Потом, стоя как-то на одной из парковочных площадок, когда я собирался в очередной рейс, я спросил, пока дроны грузили товар, стал бы он чистить меня от снега, если бы я сам не смог. Этот вопрос, как и многие прочие, смешит его, но мне вовсе не радостно. Что-то должно двигать врагом, для которого твоя сторона не имеет значения. Сторона всегда должна иметь значение, это основа существования, великая дуальность системы. Поэтому, например, все то время с момента, как я обосновался без знака на «Обливионе», я чувствую себя, словно ржавый лом.
Он говорит, что полагал, будто мы на одной стороне. Не знаю, что ответить. Почему-то это оказывается правдой, хотя я и без инсигнии считаю, что мы на разных полюсах.

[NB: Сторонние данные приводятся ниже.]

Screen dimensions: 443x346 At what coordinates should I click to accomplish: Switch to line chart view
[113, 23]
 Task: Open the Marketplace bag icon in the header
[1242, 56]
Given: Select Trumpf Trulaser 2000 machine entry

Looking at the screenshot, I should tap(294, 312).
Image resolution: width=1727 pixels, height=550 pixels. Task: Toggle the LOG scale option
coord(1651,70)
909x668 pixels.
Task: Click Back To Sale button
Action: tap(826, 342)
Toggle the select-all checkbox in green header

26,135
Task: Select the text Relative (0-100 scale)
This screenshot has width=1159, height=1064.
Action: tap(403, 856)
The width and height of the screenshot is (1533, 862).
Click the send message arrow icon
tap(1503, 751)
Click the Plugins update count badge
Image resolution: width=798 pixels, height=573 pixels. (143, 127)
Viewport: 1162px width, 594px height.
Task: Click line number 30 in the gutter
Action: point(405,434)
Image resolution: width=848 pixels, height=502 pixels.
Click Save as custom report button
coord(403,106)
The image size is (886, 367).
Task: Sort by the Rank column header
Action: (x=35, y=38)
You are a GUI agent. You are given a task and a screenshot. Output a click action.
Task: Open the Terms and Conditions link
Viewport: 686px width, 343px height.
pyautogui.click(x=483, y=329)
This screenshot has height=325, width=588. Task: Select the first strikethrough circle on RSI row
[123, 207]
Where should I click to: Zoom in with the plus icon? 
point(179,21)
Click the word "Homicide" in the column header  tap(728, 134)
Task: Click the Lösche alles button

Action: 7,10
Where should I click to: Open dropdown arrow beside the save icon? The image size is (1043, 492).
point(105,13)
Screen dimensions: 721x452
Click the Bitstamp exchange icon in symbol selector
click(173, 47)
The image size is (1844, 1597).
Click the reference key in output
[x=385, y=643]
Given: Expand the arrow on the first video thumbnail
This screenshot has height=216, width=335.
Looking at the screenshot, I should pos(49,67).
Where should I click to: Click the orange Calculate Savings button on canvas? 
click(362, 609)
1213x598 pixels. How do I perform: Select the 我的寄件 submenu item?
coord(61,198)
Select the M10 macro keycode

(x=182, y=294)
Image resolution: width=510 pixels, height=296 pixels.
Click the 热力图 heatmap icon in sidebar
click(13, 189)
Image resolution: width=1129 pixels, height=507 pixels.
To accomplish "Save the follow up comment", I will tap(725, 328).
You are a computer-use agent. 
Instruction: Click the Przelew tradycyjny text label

Не только автоботы и десептиконы, а я и остальной мир. Я замолкаю, подбирая подходящий ответ, но и в этот раз мне нечего выбрать из коммуникативного каталога.
– Ты сделай уже что-нибудь... нормальное, – говорит наконец мой человек. – А то как с памятником разговариваю. Хоть моргни что ли.
Я улыбаюсь ему – второй раз в жизни – и он больше не поднимает эту тему.

***

Я занят своими делами, а ты своими. Это меня устраивает, потому что я не приучен к умильной возне, подобной автоботской. Во время, когда я был десептиконом со знаком, над моим альтмодом подшучивали. Он не «чистопородный». Колеса – символ автоботской безалаберности. Зато я могу иногда катать тебя по опустевшим дорогам.

Я думал облегчить свою участь, но только усугубил. Возможно, я даже немного понимаю автоботов в их безнадежном стремлении спасать обреченных, будто пытаться схватить Искру, когда ей пришел срок покинуть корпус.

Сейчас, пока мы смотрим с моста на световую паутину дорог и машины, похожие на суетливых инсектиконов, – я стою, а ты балансируешь, сидя на узких перилах и держишься за меня одной рукой – я думаю о том, что стоит ценить настоящее, такое же эфемерное, как кристаллы снега или маленькая человеческая жизнь. Но когда ворн будет на исходе и снег перестанет таять на твоей коже, мне не останется ничего, кроме тоски.